Don’t miss Brad Birzer’s superbly thoughtful essay “Christian Humanists Challenge the Machine.” He provides a lucid historical and philosophical roadmap tracing the anti-humanism of the modern impulse of mastery, beginning – ironically enough – with the rise of so-called “humanism,” a view that asserts the prospect of humanity’s control over nature and his own destiny:
Man’s victory over nature will not satiate his avaricious appetite. He will then want control over man, thus denying the uniqueness of each person created in God’s Infinite Image. “The man engaged today in the labor of ‘techniques’ knows full well that technology moves forward in final analysis neither for profit nor for the well-being of the race,” Guardini explained. “He knows in the most radical sense of the term that power is its motive—a lordship of all; that man seizes hold of the naked elements of both nature and human nature.” But, God did not create Man to become either individually or collectively a power. The goal of all life, Jesus showed us and St. Paul reminded us, is Love, the willingness to sacrifice one’s self for the greater good—the greater good of family, friends, community, Church, and God. There can, in fact, be nothing greater than Love, as it is the motive power of the universe and all life. The universe was created through words of Love, and fallen man is redeemed through the Love of the Word become Flesh, sacrificed on a tree, and risen from the tomb. The overthrowing of Love as the object of society, therefore, and the greed for power can only lead to destruction. Ultimately, the search for power will destroy the destroyer. “The final stage is come when Man by eugenics, by pre-natal conditioning, and by an education and propaganda based on a perfect applied psychology, has obtained full control over himself,” C.S. Lewis explained in The Abolition of Man. Ironically, because this means that the generation that discovers this will overturn all previous generations and shape all future generations, this revolutionary generation will be a tyrant and dehumanize all. “They have stepped into the void,” Lewis argued. “They are not men at all: they are artefacts. Man’s final conquest has proved to be the abolition of Man.”

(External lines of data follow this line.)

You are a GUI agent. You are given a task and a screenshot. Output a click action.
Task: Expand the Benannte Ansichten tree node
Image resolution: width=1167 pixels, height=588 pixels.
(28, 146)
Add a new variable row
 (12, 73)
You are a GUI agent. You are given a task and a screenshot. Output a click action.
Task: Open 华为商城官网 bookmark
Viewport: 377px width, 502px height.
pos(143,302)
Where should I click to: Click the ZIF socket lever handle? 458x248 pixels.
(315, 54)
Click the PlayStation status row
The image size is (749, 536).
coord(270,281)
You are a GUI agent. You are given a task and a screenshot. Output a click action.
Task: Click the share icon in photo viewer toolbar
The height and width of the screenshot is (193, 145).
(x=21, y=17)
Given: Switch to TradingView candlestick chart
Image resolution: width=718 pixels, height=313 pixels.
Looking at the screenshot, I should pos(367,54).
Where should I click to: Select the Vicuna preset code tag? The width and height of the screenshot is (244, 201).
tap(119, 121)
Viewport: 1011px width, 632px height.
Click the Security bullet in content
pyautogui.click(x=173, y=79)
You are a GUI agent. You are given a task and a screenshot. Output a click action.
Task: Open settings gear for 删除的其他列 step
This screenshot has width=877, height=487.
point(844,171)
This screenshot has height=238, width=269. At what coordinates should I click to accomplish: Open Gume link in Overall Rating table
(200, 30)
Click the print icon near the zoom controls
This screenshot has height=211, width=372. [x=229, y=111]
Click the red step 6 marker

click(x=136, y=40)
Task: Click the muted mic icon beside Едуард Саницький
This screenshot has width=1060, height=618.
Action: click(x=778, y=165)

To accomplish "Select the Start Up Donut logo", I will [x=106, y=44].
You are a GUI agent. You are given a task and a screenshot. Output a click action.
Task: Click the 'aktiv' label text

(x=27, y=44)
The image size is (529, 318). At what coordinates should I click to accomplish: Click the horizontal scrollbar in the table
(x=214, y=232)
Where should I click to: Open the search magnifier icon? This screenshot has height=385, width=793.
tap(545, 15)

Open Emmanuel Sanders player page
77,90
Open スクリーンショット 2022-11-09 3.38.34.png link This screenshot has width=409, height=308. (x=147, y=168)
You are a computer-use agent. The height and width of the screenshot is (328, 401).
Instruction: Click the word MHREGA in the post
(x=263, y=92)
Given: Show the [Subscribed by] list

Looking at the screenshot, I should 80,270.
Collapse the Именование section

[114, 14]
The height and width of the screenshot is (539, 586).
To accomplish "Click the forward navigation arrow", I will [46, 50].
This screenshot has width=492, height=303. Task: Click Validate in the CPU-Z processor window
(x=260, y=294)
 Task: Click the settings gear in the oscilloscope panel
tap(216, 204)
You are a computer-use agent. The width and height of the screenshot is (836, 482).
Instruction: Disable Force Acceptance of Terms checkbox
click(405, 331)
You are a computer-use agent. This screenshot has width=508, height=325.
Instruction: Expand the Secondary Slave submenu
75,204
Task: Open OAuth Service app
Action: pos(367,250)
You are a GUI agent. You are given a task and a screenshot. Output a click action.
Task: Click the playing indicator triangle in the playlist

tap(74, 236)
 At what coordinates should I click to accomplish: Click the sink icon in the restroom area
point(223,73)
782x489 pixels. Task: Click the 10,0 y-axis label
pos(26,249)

While his analysis is sweeping in scope, and bracing in its understanding of the immensity of the challenge that modern man faces, his conclusion is hopeful (and appropriately so, for a Christian):
Still, as always, there are signs of hope. The home school movement in America is slowly reorienting the education debate away from inane equality and student self-esteem to a more liberal arts approach, stressing rigor and virtue. Movements in music (Arvo Part, Henryk Gorecki, Mark Hollis, and Kevin McCormick), art (the New Humanists, though they lack a strong understanding of the religious underpinnings of sound aesthetics), and architecture (the New Urbanists) are demonstrating a serious understanding of tradition and the real meaning of art as a glorification of, first, God’s creation, and, second, the human person. The continued impressive sales of the fiction of J.R.R. Tolkien, C.S. Lewis, Flannery O’Connor, and Walker Percy are also good signs. Other artists, such as Michael O’Brien, also produce quality work. Perhaps most important, we have possibly the greatest religious leader in centuries with Karol Wotija as Pope John Paul II. As a playwright, poet, philosopher, and former anti-Nazi and anti-communist, this humble Polish priest has captivated the moral imagination of millions and may be responsible for the beginning of the end of Communism with his “Be Not Afraid” speech in Poland in 1979. Since the beginning of his pontificate, John Paul II has urged scholars to broaden their understanding of Christian Humanism as a response to modernity, post-modernity, and all human-centered ideologies. Dr. Kirk, who ended his pilgrimage in the City of Man, becoming a resident of the City of God in the spring of 1994 would no doubt approve these trends.
After all, only a people who accepts a moral foundation of its culture, a protection of its property, the decentralization of power, and a “national humility” will in the long run survive. Once a people forgets its purpose, it will fall into decadence. “Not by force of arms are civilizations held together,” Kirk wrote in 1958,” but by the subtle threads of moral and intellectual principle.” Kirk spent his adult life in the moral sartorial arts, re-weaving the subtle threads, reminding of us of the rich tapestry that should inform our lives. Liberalism was a put a passing phase, its energies and imagination exhausted; the conservative must remind men that they are men, ready to fight the good fight, for community, tradition, and the Highest purpose.